Thursday, July 30, 2009


The incomparable Frank Reiss (he keeps his extra copies of J. Joyce in the store loo) is having a midnight party in honor of the dropping of the new Pynchon (yes, holding a new Pynchon, it's like getting a brand new pair of testicles handed to ya!), in his store, A Capella Books, in Little Five Points, this Monday. In clear contradiction to the store's name, a band apparently will perform, no doubt a quaternion fronted by the immortal (or at least seriously cranky) Pig Bodine himself! Oh, I will take that trip down the Van Iseghemlaan, moz def, incongruously yet cleverly disguised as Wanda Tinasky, handing out flemish mayo and snausage sandwiches to all and sunder, re-enacting in postmodern dance each and every page of Gravity's Rainbow, and will those bottles of Solange St.-Emilion in those plastic bags slosh ever so eruditely, enliving our sleepless night -- my friends -- of a little light reading!

Thursday, July 9, 2009


On Salon, in a piece by Scott Rosenberg (whoever he is), this sentence, sweet and unchecked, caught my eye:

“It's a mistake to think of human creativity as a kind of limited natural resource, like an ore waiting for society to mine; it is more like a gene that will turn on given the right cues.”*

I am always amazed at how easily we do exempt the mind from fetters.
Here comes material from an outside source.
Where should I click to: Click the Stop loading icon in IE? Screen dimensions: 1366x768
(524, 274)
No American in her right mind would dare to ascribe athletic prowess to each and every one of us, yet there we go: Inside each of us lurks an untapped Picasso; if given just the right mix of Cabernet and Pinot Noir, our pens would flow with abundantly touching visions of our inner Macondos; yes, inside every Sarah Palin hides the ghost of Thomas Jefferson; in every humdrum architect sings Sir Christopher Wren.
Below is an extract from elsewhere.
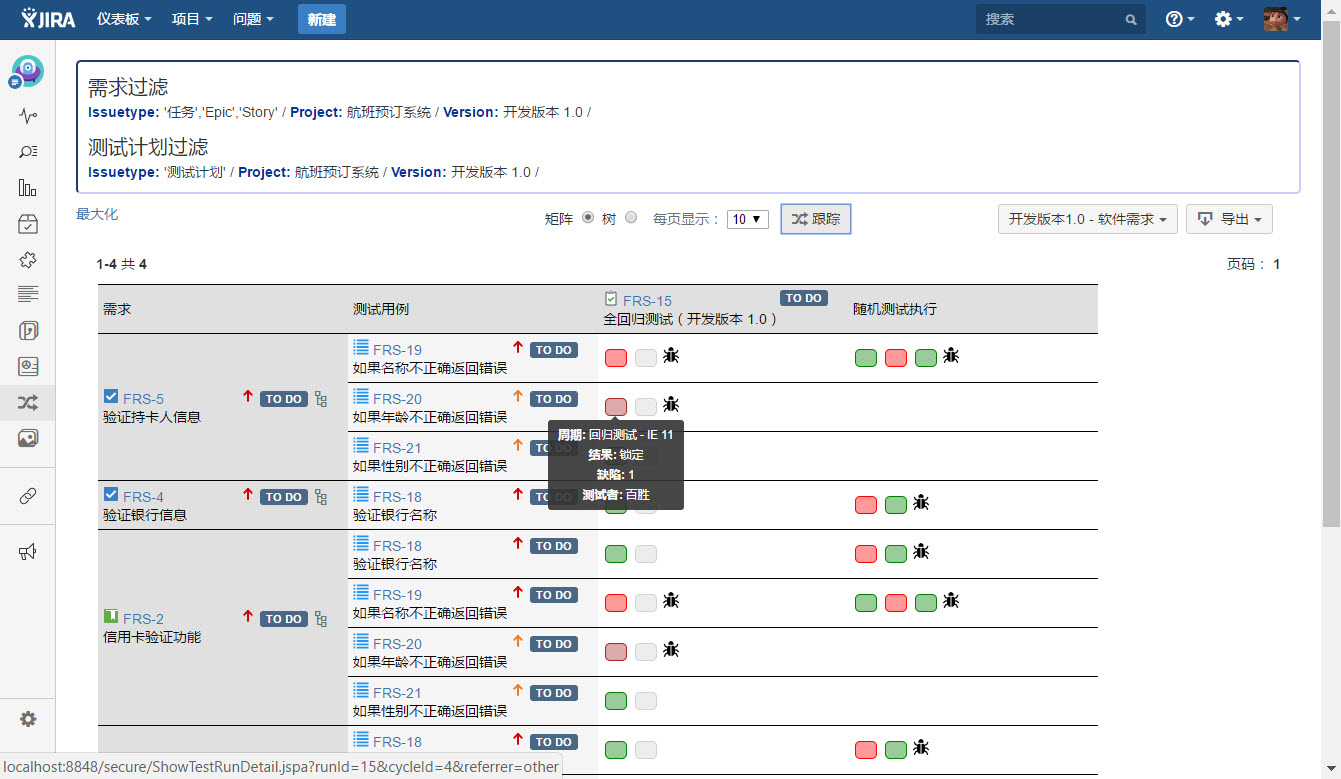Click the bug icon in FRS-20 row
This screenshot has width=1341, height=779.
(671, 404)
Is the reality so hard to swallow, then? The plain, humble acceptance of the fact that most of us – present company most certainly included – are simply not that great?

* It would be interesting to see this point argued rather than posited. I cannot think of any study that shows this, but then I perhaps haven't worked in the field of creativity research long enough.